Wait until the fixed-wing aircraft departs the area, but decides to continue reasonably
Monitor the behavior of fixed-wing aircraft. Both remote pilots and observers said that fixed-wing aircraft pilots may have intentionally flew toward the SUA (or ground crew) to check details or practice tight maneuvers. I was skeptical, but this was a guess and a pilot’s intent, really unknown. The fact that the fixed-wing aircraft turned to the right after heading towards the SUA suggests that the pilot knew or was aware of the position of the SUA.

The pilot rated the risk of collision as “high.”

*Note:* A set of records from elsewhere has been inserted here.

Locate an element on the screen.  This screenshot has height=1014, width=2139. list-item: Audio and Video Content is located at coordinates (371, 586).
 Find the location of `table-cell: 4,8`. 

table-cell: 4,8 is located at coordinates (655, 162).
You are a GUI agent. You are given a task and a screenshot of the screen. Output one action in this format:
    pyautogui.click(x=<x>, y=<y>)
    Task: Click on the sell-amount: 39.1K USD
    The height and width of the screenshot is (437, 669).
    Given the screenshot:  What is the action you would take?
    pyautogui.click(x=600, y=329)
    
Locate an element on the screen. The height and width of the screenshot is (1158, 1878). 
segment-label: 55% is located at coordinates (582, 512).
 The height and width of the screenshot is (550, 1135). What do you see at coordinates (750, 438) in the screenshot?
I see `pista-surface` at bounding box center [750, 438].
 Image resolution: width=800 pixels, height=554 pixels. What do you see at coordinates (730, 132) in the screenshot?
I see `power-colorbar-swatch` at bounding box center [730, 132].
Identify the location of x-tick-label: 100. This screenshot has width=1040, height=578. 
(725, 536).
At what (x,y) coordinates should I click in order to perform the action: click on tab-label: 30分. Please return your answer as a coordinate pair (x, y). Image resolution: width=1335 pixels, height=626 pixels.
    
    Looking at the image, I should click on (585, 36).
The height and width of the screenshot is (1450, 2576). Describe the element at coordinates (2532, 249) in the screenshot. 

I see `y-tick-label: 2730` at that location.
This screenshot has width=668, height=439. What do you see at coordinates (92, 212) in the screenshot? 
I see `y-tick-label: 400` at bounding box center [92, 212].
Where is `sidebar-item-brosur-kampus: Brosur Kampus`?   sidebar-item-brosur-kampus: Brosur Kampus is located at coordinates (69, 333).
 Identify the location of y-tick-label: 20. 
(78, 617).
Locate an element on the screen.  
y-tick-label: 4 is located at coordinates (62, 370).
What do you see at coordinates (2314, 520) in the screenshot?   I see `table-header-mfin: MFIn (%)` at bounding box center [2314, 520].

The unknown light aircraft pilot could not be tracked.

Factual background

The weather at Doncaster Sheffield Airport and Leeds Bradford Airport was recorded as follows:
METAR EGCN 071520Z 19009KT 9999 BKN023 19/15 Q1024 =
METAR EGNM 071520Z 19009KT 9999 SCT020 18/14 Q1023 =

Analysis and research

UKAB Secretariat

I contacted a local airfield to identify an unknown light aircraft.Flying inhabitants
Training facilities were discounted and two of the local pilots were allowed to conduct.
Aerobatic flight. A third non-resident aerobatic pilot was also contacted, but they
Don’t fly on near miss days.Therefore, it was not possible to track an unknown pilot
Light aircraft.

DJI Matrice 200 and untracked light aircraft pilots shared equal responsibility for collisions
Avoid and do not operate near other aircraft that may pose a risk of collision.

During flight, remote pilots need to keep the drone in VLOS and maintain it thoroughly
Visual scan of airspace around unmanned aerial vehicles to avoid the risk of collision
By manned aircraft.If the operation poses a danger, the remote pilot shall stop the flight.
To other aircraft, people, animals, environment or property.


Airprox was reported when DJI Matrice 200 and an unknown light aircraft flew near 3NM
Northeast of Selby at about 1438Z on Thursday, October 7, 2021. DJI Matrice operator
It works under VLOS and is not receiving ATS. An unknown light aircraft pilot could not be tracked.